Run-and-tumble chemotaxis using reinforcement learning

TL;DR

We address how reinforcement learning can capture run-and-tumble chemotaxis in spatial attractant gradients and learn the environment. The approach uses a one-dimensional RL framework with two actions (Persist, Reverse), a history-based cost from $[L](x(t-\Delta_1))$ vs $[L](x(t-\Delta_2))$ with $\Delta_1=1$, $\Delta_2=2$, and $Q$-learning governed by $\alpha$ and $\epsilon$, applied to sinusoidal and multi-peak attractant profiles. The findings show that long-time localization, quantified by uptake $\langle C\rangle$, and the ability to learn the full landscape depend nontrivially on $\epsilon$ and $\alpha$, with trapping effects when peaks are unequal and clear optimal regions in the $\epsilon$–$\alpha$ plane; the mean run duration in homogeneous settings is $\tau=\dfrac{2}{\epsilon(1-p_0)}$, while structured environments exhibit nonmonotonic $\tau(\epsilon)$ and optimal search times via mean first passage times.
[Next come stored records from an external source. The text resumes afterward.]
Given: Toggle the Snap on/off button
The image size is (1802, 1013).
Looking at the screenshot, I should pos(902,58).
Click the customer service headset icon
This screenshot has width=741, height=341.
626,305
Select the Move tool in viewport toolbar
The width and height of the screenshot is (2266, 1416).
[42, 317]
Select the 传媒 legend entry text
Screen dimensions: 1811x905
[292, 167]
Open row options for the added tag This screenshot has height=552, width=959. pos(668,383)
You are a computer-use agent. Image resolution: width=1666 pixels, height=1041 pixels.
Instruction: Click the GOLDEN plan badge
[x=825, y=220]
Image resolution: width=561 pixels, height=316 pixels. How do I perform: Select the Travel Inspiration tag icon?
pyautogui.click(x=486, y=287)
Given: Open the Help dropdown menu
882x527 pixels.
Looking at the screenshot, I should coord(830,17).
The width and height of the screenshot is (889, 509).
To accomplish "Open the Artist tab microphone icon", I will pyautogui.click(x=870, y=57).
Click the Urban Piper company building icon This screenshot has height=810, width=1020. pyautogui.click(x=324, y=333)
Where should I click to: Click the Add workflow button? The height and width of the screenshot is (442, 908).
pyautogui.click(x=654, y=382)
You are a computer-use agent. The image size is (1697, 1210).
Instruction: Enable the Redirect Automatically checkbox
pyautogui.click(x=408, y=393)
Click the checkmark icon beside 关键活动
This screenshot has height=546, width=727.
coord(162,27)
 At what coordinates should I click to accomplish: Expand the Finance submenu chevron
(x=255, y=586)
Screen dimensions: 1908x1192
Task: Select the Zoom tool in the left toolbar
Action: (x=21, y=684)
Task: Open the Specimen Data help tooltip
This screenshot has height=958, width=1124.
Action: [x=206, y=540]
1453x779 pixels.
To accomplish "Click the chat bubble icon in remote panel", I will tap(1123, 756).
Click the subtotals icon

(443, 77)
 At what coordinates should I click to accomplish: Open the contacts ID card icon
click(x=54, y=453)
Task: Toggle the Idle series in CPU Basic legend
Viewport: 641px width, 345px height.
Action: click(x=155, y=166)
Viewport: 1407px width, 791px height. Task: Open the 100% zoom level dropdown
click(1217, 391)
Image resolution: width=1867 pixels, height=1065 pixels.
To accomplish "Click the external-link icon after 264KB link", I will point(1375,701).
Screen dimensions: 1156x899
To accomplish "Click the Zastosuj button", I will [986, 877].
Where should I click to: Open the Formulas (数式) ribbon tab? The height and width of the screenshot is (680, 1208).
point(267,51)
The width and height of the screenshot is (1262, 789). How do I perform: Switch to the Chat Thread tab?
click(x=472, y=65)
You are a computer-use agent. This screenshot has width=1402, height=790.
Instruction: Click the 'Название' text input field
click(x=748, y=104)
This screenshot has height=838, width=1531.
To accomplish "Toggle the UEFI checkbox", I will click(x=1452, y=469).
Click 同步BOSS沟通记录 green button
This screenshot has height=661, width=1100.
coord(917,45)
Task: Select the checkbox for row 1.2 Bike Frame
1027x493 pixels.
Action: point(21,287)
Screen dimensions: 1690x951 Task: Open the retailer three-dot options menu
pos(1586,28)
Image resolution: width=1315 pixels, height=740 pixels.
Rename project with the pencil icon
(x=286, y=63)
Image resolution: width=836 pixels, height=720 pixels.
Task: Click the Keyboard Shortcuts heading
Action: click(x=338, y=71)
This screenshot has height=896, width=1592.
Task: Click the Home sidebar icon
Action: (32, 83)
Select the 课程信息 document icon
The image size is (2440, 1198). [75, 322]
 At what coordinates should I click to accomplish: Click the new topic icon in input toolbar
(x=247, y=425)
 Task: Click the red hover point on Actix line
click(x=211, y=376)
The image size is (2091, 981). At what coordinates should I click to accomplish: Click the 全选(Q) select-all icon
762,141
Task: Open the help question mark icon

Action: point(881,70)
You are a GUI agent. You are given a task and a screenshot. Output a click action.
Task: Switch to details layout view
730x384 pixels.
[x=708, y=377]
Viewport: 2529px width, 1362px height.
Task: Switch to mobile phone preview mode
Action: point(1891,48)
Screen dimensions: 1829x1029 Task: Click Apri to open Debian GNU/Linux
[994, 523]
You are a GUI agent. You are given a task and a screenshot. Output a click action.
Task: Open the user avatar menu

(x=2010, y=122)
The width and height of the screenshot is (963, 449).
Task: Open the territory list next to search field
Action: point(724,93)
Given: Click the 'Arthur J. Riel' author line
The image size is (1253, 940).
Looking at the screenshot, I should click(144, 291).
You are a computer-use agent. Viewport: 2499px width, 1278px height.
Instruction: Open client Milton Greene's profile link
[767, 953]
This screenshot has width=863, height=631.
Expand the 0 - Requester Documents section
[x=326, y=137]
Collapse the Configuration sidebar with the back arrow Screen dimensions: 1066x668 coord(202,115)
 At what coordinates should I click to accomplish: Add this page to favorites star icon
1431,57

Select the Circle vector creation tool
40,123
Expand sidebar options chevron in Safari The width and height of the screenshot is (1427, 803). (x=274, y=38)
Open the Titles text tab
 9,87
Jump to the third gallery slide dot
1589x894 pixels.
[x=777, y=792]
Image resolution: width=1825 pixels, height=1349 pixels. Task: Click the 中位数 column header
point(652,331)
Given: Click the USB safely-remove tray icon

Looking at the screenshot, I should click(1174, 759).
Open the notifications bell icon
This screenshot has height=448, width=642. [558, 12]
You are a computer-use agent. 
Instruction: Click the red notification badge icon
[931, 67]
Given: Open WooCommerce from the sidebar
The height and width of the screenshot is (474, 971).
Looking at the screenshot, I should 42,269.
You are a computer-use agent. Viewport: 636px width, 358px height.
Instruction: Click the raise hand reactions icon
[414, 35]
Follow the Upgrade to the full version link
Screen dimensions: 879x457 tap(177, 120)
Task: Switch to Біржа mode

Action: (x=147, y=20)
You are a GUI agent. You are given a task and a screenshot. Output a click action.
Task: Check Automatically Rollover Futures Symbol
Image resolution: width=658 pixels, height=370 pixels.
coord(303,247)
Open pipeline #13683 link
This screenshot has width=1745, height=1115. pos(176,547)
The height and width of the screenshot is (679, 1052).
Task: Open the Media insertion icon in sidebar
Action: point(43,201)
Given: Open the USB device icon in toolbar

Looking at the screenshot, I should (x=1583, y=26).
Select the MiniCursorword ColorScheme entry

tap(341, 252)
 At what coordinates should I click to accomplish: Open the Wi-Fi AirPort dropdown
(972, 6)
The work provides a quantitative link between reinforcement-learning strategies and chemotactic navigation, offering insights into bacterial behavior and guiding the design of RL-guided microrobots operating in gradient fields.

Abstract

Bacterial cells use run-and-tumble motion to climb up attractant concentration gradient in their environment. By extending the uphill runs and shortening the downhill runs the cells migrate towards the higher attractant zones. Motivated by this, we formulate a reinforcement learning (RL) algorithm where an agent moves in one dimension in the presence of an attractant gradient. The agent can perform two actions: either persistent motion in the same direction or reversal of direction. We assign costs for these actions based on the recent history of the agent's trajectory. We ask the question: which RL strategy works best in different types of attractant environment. We quantify efficiency of the RL strategy by the ability of the agent (a) to localize in the favorable zones after large times, and (b) to learn about its complete environment. Depending on the attractant profile and the initial condition, we find an optimum balance is needed between exploration and exploitation to ensure the most efficient performance.

Figures (12)

• Figure 1: Attractant concentration profile $[L](x)$. Solid line corresponds to $[L](x) = [L]_0+ \sin (2 \pi x / \lambda)$ and dashed line corresponds to $[L](x) = [L]_0+ \sin (2 \pi x / \lambda_1) + \sin (2 \pi x / \lambda_2)$. Here, $[L]_0$ represents the background concentration, which also makes sure $[L](x)$ never becomes negative. Unless mentioned other wise, we throughout use $[L]_0 = 5$, $\lambda = \lambda_1 = 500$ and $\lambda_2=1000$ and system size $L=1000$ with periodic boundary condition.
• Figure 2: The average run duration in a homogeneous medium is inversely proportional to $\epsilon$. The discrete points show simulation data, and the continuous line shows analytical expression. Here we have used $p_0=0.9$.
• Figure 3: The position distribution of the agent after a long time in a sine wave attractant profile. The agent localizes more strongly near the two attractant peaks as $\epsilon$ decreases and/or $\alpha$ increases. Here we have used uniform initial condition and $\Delta{_1}=1$, $\Delta{_2}=2$, $p_0=0.90$.
• Figure 4: Mean run duration $\tau$ shows a minimum with $\epsilon$. These data are for sine wave attractant profile with $p_0=0.90$ and $\alpha=0.001$.
• Figure 5: Uptake $\langle C \rangle$ decreases with $\epsilon$ and increases with $\alpha$. In panel (a) we have used $\alpha=0.001$ and in (b) we have $\epsilon=0.20$. All other simulation parameters are as in Fig. \ref{['fig:sinpx']}.